コロナ憎しとしか言いようがないわけです。
そんな映画を監督されるのが、日本を代表する山田洋次監督です。
山田洋次監督は
小津安二郎「東京物語」を、2013年にリメイクしました。
それが、『東京家族』だったわけですが
「東京物語」の象徴でもあったセリフ
「墓に布団も着せられず」
このセリフが作中、一度しか出てこなかった時点で
「東京物語」の全てをリメイクしたわけではなく
ストーリーだけをリメイクしたのだなぁとわかるのです。
「東京物語」で
「墓に布団も着せられず」は
次男が二度、使います。
一度目と二度目では、同じセリフなのに
受け手に与える印象が全く違う
そこが「東京物語」の醍醐味でもありましたが
『東京家族』では割愛されています。
さて、映画のストーリーは
田舎から東京に遊びに出てきた父と母をおもてなしするのは
正直しんどいなぁという息子や娘たちの描写から始まります。
最初のお泊まりの晩の食事に、お肉とお魚両方出そうかどうしようか
という相談を息子たちがしますが
長男は「さしみはいらんやろ」と言います。
この一言が
「おもてなしするのは正直しんどい」という気持ちを表現するスタートなのですが
巧いのは
そのしばらくあとに、
父母を泊めるために部屋から放り出された孫の机が1カット映る。
この1カットが「正直しんどい」さしみのセリフを強調するものであり
たった1カットでこうもセリフを活かすことができるのか! と感動するところでもあります。
この一連の流れは
「東京物語」にも『東京家族』にもありますが
後者のほうは少しその前後に2人が歓迎されている感が強く出すぎていて
やはり前者の見せ方が巧いなぁと舌を巻いてしまうのです。
(紀子の登場を間に挟んでいる点も踏まえ)
小津安二郎はとにかく何も説明しない監督です。
演出家の意図であるカメラの動きが
ほとんどないというところがその証拠です。
だけど、山田洋次はそうではない。
クライマックスで、紀子が、田舎で父と2人きりになるシーンがあります。
帰り際ですね。
紀子はそこで、自分のことが卑怯だと告げます。
「東京物語」の紀子、原節子は
戦死した次男のことを忘れてしまいそうだと……
一方、『東京家族』の蒼井優は
ここに来るのが嫌だったんだと……
うーん
やはり比べるとスケールが全然違うなぁと唸ってしまいますね。
そしてこともあろうに蒼井優は
帰りのフェリーの上で、その際に自分が思わず泣いてしまった理由を
「説明」してしまっているのです。
というわけで
『東京家族』は「東京物語」ではない。
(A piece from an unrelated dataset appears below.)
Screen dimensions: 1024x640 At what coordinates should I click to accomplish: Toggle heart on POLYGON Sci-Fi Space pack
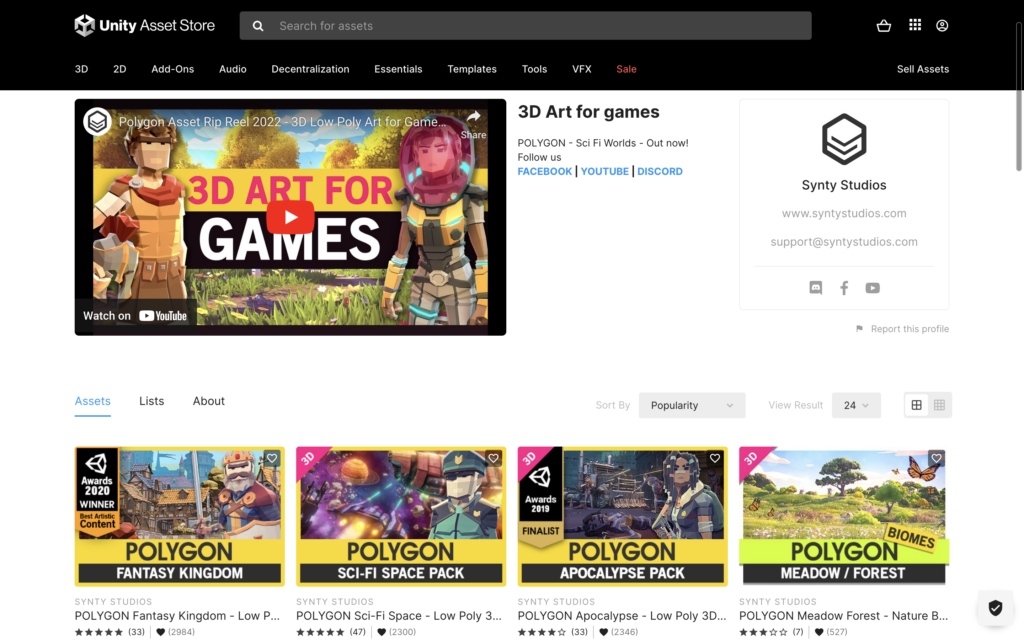(x=493, y=459)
ということがわかるかと思います。
ただ、それはあまりにも「東京物語」が名作すぎるのであって
『東京家族』が駄作というわけではないです。
わたしは山田洋次が嫌いじゃないし、「学校Ⅱ」は泣けたし
「キネマの神様」も観たいと思う。
ただ、ひとつだけ言うならば
英語の先生がチャリでコケるというような「山田洋次感」を出すのは
この映画では避けて欲しかったなぁと思うのです。